ACTIONS À MENER →
1. Traduisez en anglais cette phrase de la fiche sur le sanglier : « Difficile à observer, cet animal plutôt nocturne passe ses journées dans les fourrés les plus épais. »
2. Restituez sans rien changer le passage de la fiche sur le sanglier qui commence par « Régime alimentaire » et se poursuit jusqu'à « 8 à 10 ans. ».

TEXTE DE L'EXERCICE →
· · ·

Le sanglier
Identification
Silhouette : massive. Très grosse tête, pattes courtes mais robustes et queue assez longue. Chez les mâles, les canines inférieures peuvent se transformer en défenses.
Empreintes : caractéristiques. Chez le mâle, les deux doigts appelés «gardes» viennent marquer le sol en arrière des sabots.
Pelage : foncé brun-noir à gris-brun. Assez long et dense en été, formé de poils de jarre (soies). En hiver, il est plus épais, plus long. Le sanglier reste un bel animal sauvage, tout au moins quand il n’est pas croisé avec le cochon domestique.
Habitat
Il est présent sur tout le territoire français. Cet animal est surtout fréquent dans les zones forestières du parc national mais son passage est de plus en plus remarqué sur les pelouses. On peut observer parfois des «compagnies» (groupes familiaux) jusqu’à 2 500 mètres d’altitude.
Comportement
Difficile à observer, cet animal plutôt nocturne passe ses journées dans les fourrés les plus épais. Il aime se vautrer dans la boue, se frotter contre les arbres et ces dégâts sont facilement visibles. Mâles généralement solitaires. Les femelles forment des compagnies avec les marcassins et les jeunes.
Régime alimentaire
Pour se nourrir, il cherche avec son groin des bulbes et des tubercules dans les champs de maïs et les prés de fauches. Son impact sur les nichées de grand tétras est un problème pour la conservation de cette espèce. Il est omnivore et se nourrit de racines, glands, faînes, fruits sauvages, champignons mais aussi d’escargots et autres petits animaux.
Reproduction
Accouplements de septembre à mars. Gestation de 3 mois, 3 semaines et 3 jours Naissance de février à juin et surtout en mars. Une portée par an de 3 à 10 petits. Sevrage à 3 et 4 mois.
Longévité
8 à 10 ans.
Préservation
Espèce non menacée. Depuis quelques années, le développement des populations, en partie dû aux lâchers de sangliers et à l’agrainage hivernal réalisé par les chasseurs, provoque des dégâts sur les estives situées dans le parc national.

· · ·

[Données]
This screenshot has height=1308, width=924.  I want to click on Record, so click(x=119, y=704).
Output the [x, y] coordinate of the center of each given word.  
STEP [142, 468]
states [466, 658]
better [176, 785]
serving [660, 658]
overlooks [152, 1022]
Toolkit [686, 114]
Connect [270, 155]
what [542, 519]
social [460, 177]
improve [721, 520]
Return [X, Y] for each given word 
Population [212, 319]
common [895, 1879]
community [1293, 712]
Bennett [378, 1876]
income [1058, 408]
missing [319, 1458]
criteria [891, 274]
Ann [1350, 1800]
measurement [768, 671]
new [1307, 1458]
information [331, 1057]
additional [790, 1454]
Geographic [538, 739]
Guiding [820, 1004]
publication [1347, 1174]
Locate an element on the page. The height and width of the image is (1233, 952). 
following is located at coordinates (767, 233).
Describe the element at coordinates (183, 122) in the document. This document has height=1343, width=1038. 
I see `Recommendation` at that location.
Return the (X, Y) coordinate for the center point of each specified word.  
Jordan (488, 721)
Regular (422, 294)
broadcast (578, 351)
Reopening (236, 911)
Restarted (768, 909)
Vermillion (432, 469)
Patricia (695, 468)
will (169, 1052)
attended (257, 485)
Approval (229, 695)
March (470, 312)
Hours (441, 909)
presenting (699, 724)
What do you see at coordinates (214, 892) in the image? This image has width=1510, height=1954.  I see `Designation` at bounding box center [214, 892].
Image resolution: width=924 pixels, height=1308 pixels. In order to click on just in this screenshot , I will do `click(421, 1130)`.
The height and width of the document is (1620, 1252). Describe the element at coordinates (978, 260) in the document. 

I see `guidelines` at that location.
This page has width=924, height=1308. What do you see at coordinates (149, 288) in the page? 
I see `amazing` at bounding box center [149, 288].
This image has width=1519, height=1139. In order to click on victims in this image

· · ·

RÉPONSES →
1. Hard to observe, this mostly nocturnal animal spends its days in the thickest undergrowth.

2.
Régime alimentaire
Pour se nourrir, il cherche avec son groin des bulbes et des tubercules dans les champs de maïs et les prés de fauches. Son impact sur les nichées de grand tétras est un problème pour la conservation de cette espèce. Il est omnivore et se nourrit de racines, glands, faînes, fruits sauvages, champignons mais aussi d’escargots et autres petits animaux.
Reproduction
Accouplements de septembre à mars. Gestation de 3 mois, 3 semaines et 3 jours Naissance de février à juin et surtout en mars. Une portée par an de 3 à 10 petits. Sevrage à 3 et 4 mois.
Longévité
8 à 10 ans.